- Your objective: Copy the listing below in full, exactly.

- Records shown:
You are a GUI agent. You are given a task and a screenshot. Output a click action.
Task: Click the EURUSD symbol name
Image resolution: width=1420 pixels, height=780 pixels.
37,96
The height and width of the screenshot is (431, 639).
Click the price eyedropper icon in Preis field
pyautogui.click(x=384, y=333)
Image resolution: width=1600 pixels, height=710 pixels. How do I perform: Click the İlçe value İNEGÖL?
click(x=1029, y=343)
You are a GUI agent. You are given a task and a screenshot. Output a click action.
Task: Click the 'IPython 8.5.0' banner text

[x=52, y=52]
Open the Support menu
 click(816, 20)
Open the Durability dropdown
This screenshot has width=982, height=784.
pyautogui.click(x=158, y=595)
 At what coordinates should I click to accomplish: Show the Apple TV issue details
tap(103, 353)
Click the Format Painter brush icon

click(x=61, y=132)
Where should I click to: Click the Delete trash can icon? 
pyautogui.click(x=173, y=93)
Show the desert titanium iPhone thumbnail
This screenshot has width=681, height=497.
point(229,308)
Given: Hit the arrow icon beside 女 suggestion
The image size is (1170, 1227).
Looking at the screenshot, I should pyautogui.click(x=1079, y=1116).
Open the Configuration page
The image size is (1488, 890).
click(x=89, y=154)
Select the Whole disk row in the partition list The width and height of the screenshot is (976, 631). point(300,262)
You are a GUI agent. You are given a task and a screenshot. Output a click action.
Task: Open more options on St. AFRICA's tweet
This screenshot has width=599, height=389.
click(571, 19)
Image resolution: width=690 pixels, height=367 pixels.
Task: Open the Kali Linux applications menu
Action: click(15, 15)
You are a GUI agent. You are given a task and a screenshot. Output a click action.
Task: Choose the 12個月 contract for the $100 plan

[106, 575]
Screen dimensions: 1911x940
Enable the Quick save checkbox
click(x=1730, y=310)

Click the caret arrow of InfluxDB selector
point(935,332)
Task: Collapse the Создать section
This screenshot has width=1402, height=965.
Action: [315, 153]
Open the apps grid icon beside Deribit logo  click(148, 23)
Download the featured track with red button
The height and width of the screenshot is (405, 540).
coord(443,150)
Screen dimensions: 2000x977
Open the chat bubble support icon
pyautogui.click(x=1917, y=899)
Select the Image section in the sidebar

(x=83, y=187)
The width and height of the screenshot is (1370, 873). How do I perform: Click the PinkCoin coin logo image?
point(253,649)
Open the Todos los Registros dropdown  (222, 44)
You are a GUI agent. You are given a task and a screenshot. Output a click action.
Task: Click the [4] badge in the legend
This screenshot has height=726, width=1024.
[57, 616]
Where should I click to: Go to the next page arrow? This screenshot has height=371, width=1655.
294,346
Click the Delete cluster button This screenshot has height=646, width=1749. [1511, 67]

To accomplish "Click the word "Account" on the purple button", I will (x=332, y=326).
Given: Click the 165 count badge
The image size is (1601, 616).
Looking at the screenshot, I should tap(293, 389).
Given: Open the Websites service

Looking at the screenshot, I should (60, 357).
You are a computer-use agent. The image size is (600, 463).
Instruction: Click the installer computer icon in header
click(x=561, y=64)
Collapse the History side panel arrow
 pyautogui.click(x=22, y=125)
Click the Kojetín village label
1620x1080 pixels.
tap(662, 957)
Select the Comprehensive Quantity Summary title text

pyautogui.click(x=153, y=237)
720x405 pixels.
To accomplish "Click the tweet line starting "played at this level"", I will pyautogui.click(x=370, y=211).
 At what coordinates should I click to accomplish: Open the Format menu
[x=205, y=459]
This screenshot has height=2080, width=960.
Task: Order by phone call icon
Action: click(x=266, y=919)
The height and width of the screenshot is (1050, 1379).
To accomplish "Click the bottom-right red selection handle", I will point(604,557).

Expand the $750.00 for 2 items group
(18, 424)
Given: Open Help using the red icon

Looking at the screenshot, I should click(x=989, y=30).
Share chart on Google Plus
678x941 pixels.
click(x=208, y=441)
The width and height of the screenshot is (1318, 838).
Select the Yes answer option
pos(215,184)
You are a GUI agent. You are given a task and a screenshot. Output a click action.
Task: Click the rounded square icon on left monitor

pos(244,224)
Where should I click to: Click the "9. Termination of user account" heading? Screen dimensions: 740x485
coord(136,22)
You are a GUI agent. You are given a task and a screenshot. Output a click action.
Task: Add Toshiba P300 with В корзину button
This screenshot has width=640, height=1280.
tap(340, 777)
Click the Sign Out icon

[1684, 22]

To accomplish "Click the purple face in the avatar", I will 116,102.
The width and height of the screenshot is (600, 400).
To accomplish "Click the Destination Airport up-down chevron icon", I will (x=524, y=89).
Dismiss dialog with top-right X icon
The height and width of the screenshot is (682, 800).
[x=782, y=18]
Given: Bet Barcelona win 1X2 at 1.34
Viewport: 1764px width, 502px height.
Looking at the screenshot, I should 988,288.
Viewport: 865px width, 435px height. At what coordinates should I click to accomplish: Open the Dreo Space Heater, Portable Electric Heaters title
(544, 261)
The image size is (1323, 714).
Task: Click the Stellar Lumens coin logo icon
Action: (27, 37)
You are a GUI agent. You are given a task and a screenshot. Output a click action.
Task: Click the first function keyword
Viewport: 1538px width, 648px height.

- Expected answer:
You are a GUI agent. You are given a task and a screenshot. Output a click action.
Task: Click the EURUSD symbol name
Image resolution: width=1420 pixels, height=780 pixels.
37,96
The height and width of the screenshot is (431, 639).
Click the price eyedropper icon in Preis field
pyautogui.click(x=384, y=333)
Image resolution: width=1600 pixels, height=710 pixels. How do I perform: Click the İlçe value İNEGÖL?
click(x=1029, y=343)
You are a GUI agent. You are given a task and a screenshot. Output a click action.
Task: Click the 'IPython 8.5.0' banner text

[x=52, y=52]
Open the Support menu
 click(816, 20)
Open the Durability dropdown
This screenshot has width=982, height=784.
pyautogui.click(x=158, y=595)
 At what coordinates should I click to accomplish: Show the Apple TV issue details
tap(103, 353)
Click the Format Painter brush icon

click(x=61, y=132)
Where should I click to: Click the Delete trash can icon? 
pyautogui.click(x=173, y=93)
Show the desert titanium iPhone thumbnail
This screenshot has width=681, height=497.
point(229,308)
Given: Hit the arrow icon beside 女 suggestion
The image size is (1170, 1227).
Looking at the screenshot, I should pyautogui.click(x=1079, y=1116).
Open the Configuration page
The image size is (1488, 890).
click(x=89, y=154)
Select the Whole disk row in the partition list The width and height of the screenshot is (976, 631). point(300,262)
You are a GUI agent. You are given a task and a screenshot. Output a click action.
Task: Open more options on St. AFRICA's tweet
This screenshot has width=599, height=389.
click(571, 19)
Image resolution: width=690 pixels, height=367 pixels.
Task: Open the Kali Linux applications menu
Action: click(15, 15)
You are a GUI agent. You are given a task and a screenshot. Output a click action.
Task: Choose the 12個月 contract for the $100 plan

[106, 575]
Screen dimensions: 1911x940
Enable the Quick save checkbox
click(x=1730, y=310)

Click the caret arrow of InfluxDB selector
point(935,332)
Task: Collapse the Создать section
This screenshot has width=1402, height=965.
Action: [315, 153]
Open the apps grid icon beside Deribit logo  click(148, 23)
Download the featured track with red button
The height and width of the screenshot is (405, 540).
coord(443,150)
Screen dimensions: 2000x977
Open the chat bubble support icon
pyautogui.click(x=1917, y=899)
Select the Image section in the sidebar

(x=83, y=187)
The width and height of the screenshot is (1370, 873). How do I perform: Click the PinkCoin coin logo image?
point(253,649)
Open the Todos los Registros dropdown  (222, 44)
You are a GUI agent. You are given a task and a screenshot. Output a click action.
Task: Click the [4] badge in the legend
This screenshot has height=726, width=1024.
[57, 616]
Where should I click to: Go to the next page arrow? This screenshot has height=371, width=1655.
294,346
Click the Delete cluster button This screenshot has height=646, width=1749. [1511, 67]

To accomplish "Click the word "Account" on the purple button", I will (x=332, y=326).
Given: Click the 165 count badge
The image size is (1601, 616).
Looking at the screenshot, I should tap(293, 389).
Given: Open the Websites service

Looking at the screenshot, I should (60, 357).
You are a computer-use agent. The image size is (600, 463).
Instruction: Click the installer computer icon in header
click(x=561, y=64)
Collapse the History side panel arrow
 pyautogui.click(x=22, y=125)
Click the Kojetín village label
1620x1080 pixels.
tap(662, 957)
Select the Comprehensive Quantity Summary title text

pyautogui.click(x=153, y=237)
720x405 pixels.
To accomplish "Click the tweet line starting "played at this level"", I will pyautogui.click(x=370, y=211).
 At what coordinates should I click to accomplish: Open the Format menu
[x=205, y=459]
This screenshot has height=2080, width=960.
Task: Order by phone call icon
Action: click(x=266, y=919)
The height and width of the screenshot is (1050, 1379).
To accomplish "Click the bottom-right red selection handle", I will point(604,557).

Expand the $750.00 for 2 items group
(18, 424)
Given: Open Help using the red icon

Looking at the screenshot, I should click(x=989, y=30).
Share chart on Google Plus
678x941 pixels.
click(x=208, y=441)
The width and height of the screenshot is (1318, 838).
Select the Yes answer option
pos(215,184)
You are a GUI agent. You are given a task and a screenshot. Output a click action.
Task: Click the rounded square icon on left monitor

pos(244,224)
Where should I click to: Click the "9. Termination of user account" heading? Screen dimensions: 740x485
coord(136,22)
You are a GUI agent. You are given a task and a screenshot. Output a click action.
Task: Add Toshiba P300 with В корзину button
This screenshot has width=640, height=1280.
tap(340, 777)
Click the Sign Out icon

[1684, 22]

To accomplish "Click the purple face in the avatar", I will 116,102.
The width and height of the screenshot is (600, 400).
To accomplish "Click the Destination Airport up-down chevron icon", I will (x=524, y=89).
Dismiss dialog with top-right X icon
The height and width of the screenshot is (682, 800).
[x=782, y=18]
Given: Bet Barcelona win 1X2 at 1.34
Viewport: 1764px width, 502px height.
Looking at the screenshot, I should 988,288.
Viewport: 865px width, 435px height. At what coordinates should I click to accomplish: Open the Dreo Space Heater, Portable Electric Heaters title
(544, 261)
The image size is (1323, 714).
Task: Click the Stellar Lumens coin logo icon
Action: (27, 37)
You are a GUI agent. You are given a task and a screenshot. Output a click action.
Task: Click the first function keyword
Viewport: 1538px width, 648px height.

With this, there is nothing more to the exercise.